Dênio

Personal information
- Full name: Dênio Pereira Martins
- Date of birth: 11 August 1977 (age 47)
- Place of birth: Alegrete, Brazil
- Position(s): Midfielder

Team information
- Current team: Cerâmica

Senior career*
- Years: Team / Apps / (Gls)
- ?
- 2005: Atlético Hermann Aichinger / 2 / (0)
- 2005: Caxias do Sul / 0 / (0)
- 2006: Joinville / 0 / (0)
- 2006: Garibaldi / 0 / (0)
- 2006: 14 de Julho / 0 / (0)
- 2007: Guarany de Bagé / 0 / (0)
- 2007: Bagé / 0 / (0)
- 2007: Guarany de Bagé / 0 / (0)
- 2008: São José (PA) / 0 / (0)
- 2008: Glória / 0 / (0)
- 2008: Brusque / 0 / (0)
- 2009: São José (PA) / 0 / (0)
- 2009: Bagé / 0 / (0)
- 2009–2010: Brusque / 0 / (0)
- 2010: Cerâmica / 0 / (0)

= Dênio (footballer) =

Brazilian footballer (born 1977)

Dênio Pereira Martins (born 11 August 1977), known as just Dênio, is a Brazilian footballer who plays for Cerâmica.

==Biography==
Born in Alegrete, Rio Grande do Sul, Dênio spent his recent career in Rio Grande do Sul and Santa Catarina state.

===2005===
After played for Santa Catarina side Atlético Hermann Aichinger at 2005 Campeonato Catarinense, 2005 Copa do Brasil and 2005 Campeonato Brasileiro Série C, he left for Caxias do Sul, which the team eliminated from 2005 Campeonato Brasileiro Série B and was preparing for 2005 Copa FGF.

===2006===
In December 2005 he returned to Santa Catarina, signed a contract with Joinville until the end of 2006 Campeonato Catarinense.

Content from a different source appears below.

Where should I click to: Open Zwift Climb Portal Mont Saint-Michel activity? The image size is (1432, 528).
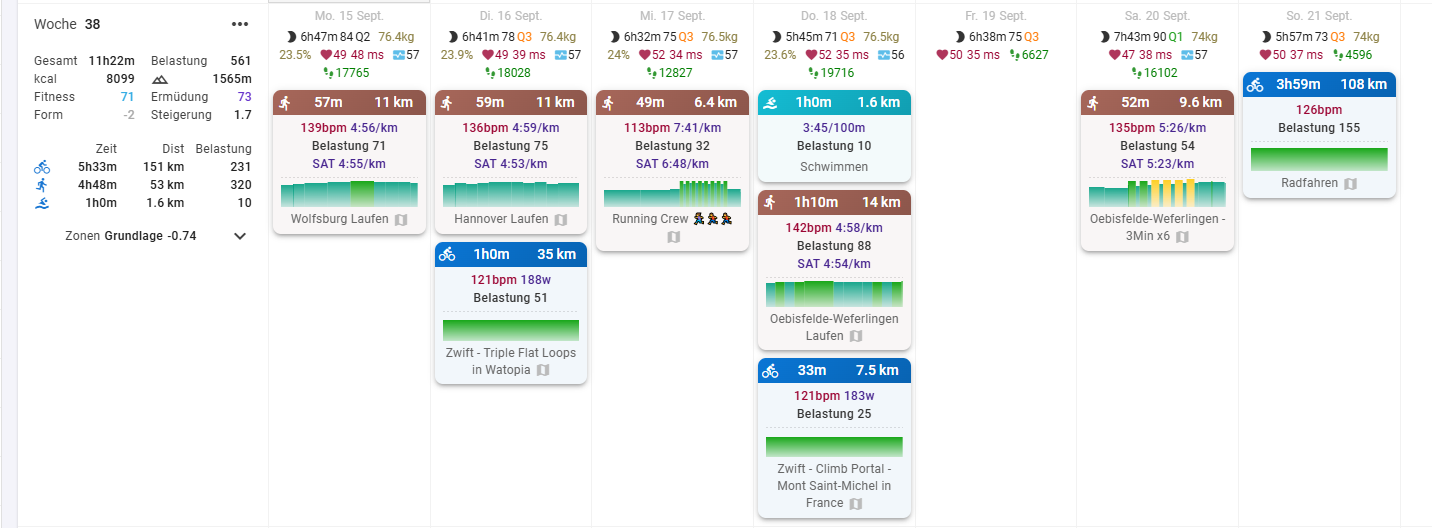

In March 2006 he left for Garibaldi of Campeonato Gaúcho Segunda Divisão. In August 2006 he was signed by 14 de Julho for 2006 Copa FGF.

===2007===
In December 2006 he was signed by Guarany de Bagé, agreed a contract until the end of 2007 Campeonato Gaúcho. In April 2007 he was signed by city rival Grêmio Esportivo Bagé for 2007 Campeonato Gaúcho Segunda Divisão. On 1 October 2007 he was re-signed by Guarany de Bagé for 2007 Copa FGF.

===2008===
In January 2008 he left for Esporte Clube São José for 2008 Campeonato Gaúcho. In April 2008 he was signed by Grêmio Esportivo Glória for 2008 Campeonato Gaúcho Segunda Divisão. In June, he was signed by Brusque, winning 2008 Campeonato Catarinense Divisão Especial (Second Division) and 2008 Copa Santa Catarina with club, in although left the club as free agent before the final. He did not participated in 2008 Recopa Sul-Brasileira.

===2009===
On 1 December 2008 he left for São José again, for 2009 Campeonato Gaúcho. In April 2009 he left for Grêmio Esportivo Bagé of 2009 Campeonato Gaúcho Segunda Divisão. In September 2009 he left for Brusque again, as the team recently eliminated from 2009 Campeonato Brasileiro Série D and aimed to 2009 Copa Santa Catarina. This time the team finished as the fourth in overall league table.

===2010===
In January 2010 he extended his contract with Brusque, for 2010 Campeonato Catarinense. In March 2010 he left for Cerâmica, signed a 1-year contract. He played for the team at 2010 Campeonato Gaúcho Segunda Divisão and finished as the runner-up of 2010 Copa FGF.